Nach Einschätzung von Oberkirchenrat Daniel Mourkojannis, Leiter der Arbeitsstelle für das Reformationsjubiläum 2017, hat das Reformationsgedenken nahezu alle Menschen im Norden erreicht. "Die vielfältigen Aktivitäten zum Reformationsjubiläum haben es auf breiter Ebene ermöglicht, sich mit den Folgen der Reformation bis heute - auch kritisch - zu beschäftigen." Dazu habe es eine breite mediale Berichterstattung und viele Diskussionen auf öffentlichen Podien, im Internet und über Social Media gegeben.

Zu den vielfältigen Aktivitäten gehörten Theaterprojekte, Musicals, Kirchenmusik und die Kunstaktion "Artists in parish". Mourkojannis: "Im Norden war Luther zwar nie, doch Reformatoren wie Bugenhagen, Slüter, Block, von Zütphen, Tast und andere verbreiteten die neuen Ideen über Norddeutschland hinaus bis nach Skandinavien und ins Baltikum." Besonders erfolgreich sei der Törn des Nordkirchenschiffs gewesen, das im Juli alle 13 Kirchenkreise und die Nordschleswigsche Gemeinde besuchte.
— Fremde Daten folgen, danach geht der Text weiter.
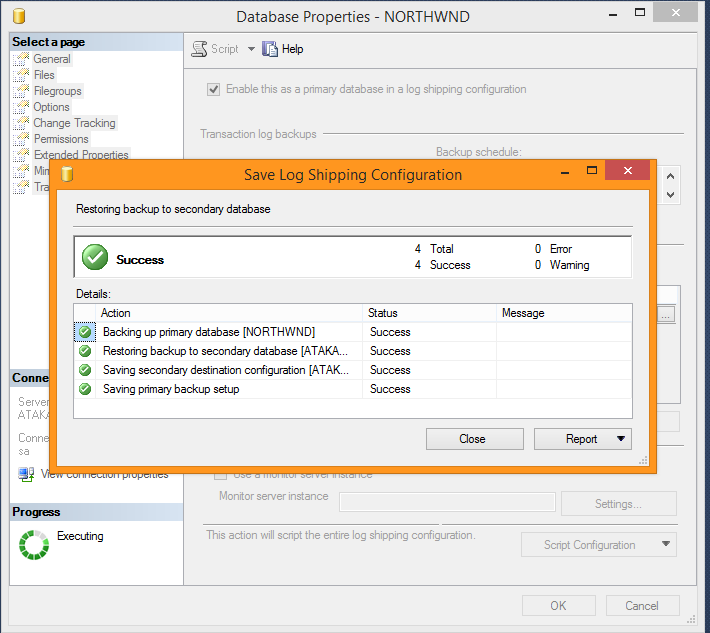The image size is (710, 633).
Task: Click the green check for Restoring backup row
Action: (x=85, y=351)
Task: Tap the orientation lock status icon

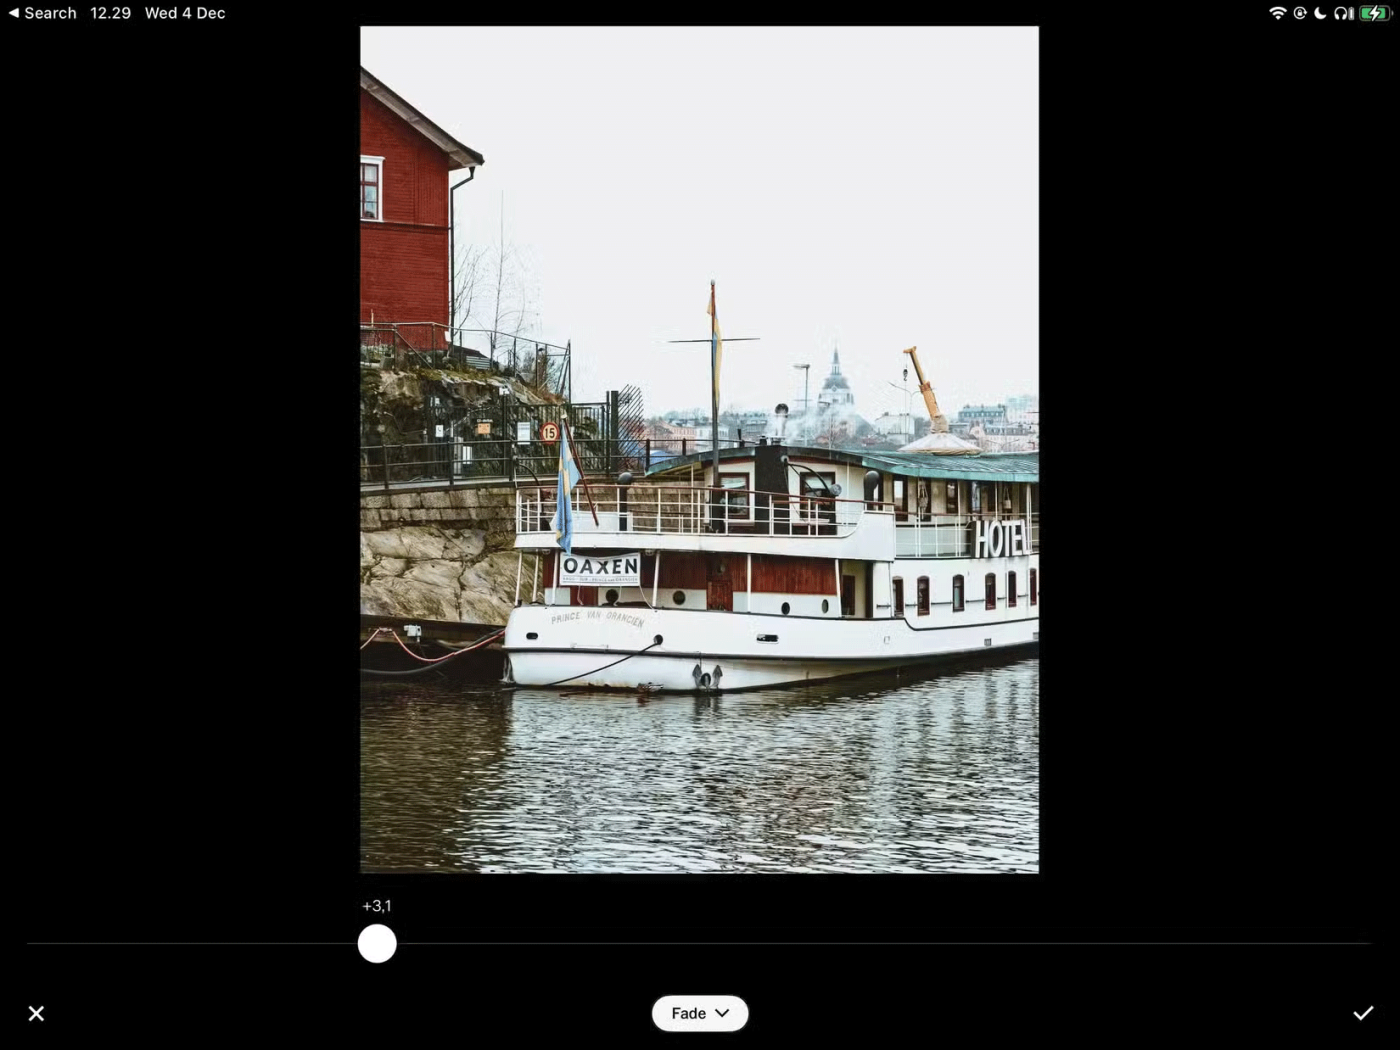Action: (1299, 13)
Mehr als 30.000 Menschen besuchten die Hafenfeste der Kirchenkreise.

Zentraler Festgottesdienst für MV in Rostock

Das Festjahr zu 500 Jahren Reformation war am 31. Oktober 2016 eröffnet worden. 1517 hatte Martin Luther (1483-1546) seine 95 Thesen gegen die Missstände der Kirche seiner Zeit veröffentlicht, die er der Überlieferung nach am 31. Oktober an die Tür der Wittenberger Schlosskirche nagelte. Der Thesenanschlag gilt als Ausgangspunkt der weltweiten Reformation, die die Spaltung in evangelische und katholische Kirche zur Folge hatte.

Am bundesweit einmalig arbeitsfreien Reformationstag finden in ganz Deutschland Gottesdienste und Jubiläumsfeiern statt. Der zentrale Festgottesdienst beginnt am Nachmittag in Wittenberg, für den Anschluss ist ein Festakt geplant, bei dem Bundeskanzlerin Angela Merkel (CDU) sprechen wird. Die Nordkirche erinnert mit zentralen Gottesdiensten und Empfängen in Rostock, Hamburg und Schleswig an die Reformation vor 500 Jahren. Der zentrale Festgottesdienst für Mecklenburg-Vorpommern wird am 31. Oktober (10 Uhr) in der Rostocker Marienkirche gefeiert. Erwartet werden etwa 500 Gäste aus Politik, Wirtschaft, Kultur und Medien.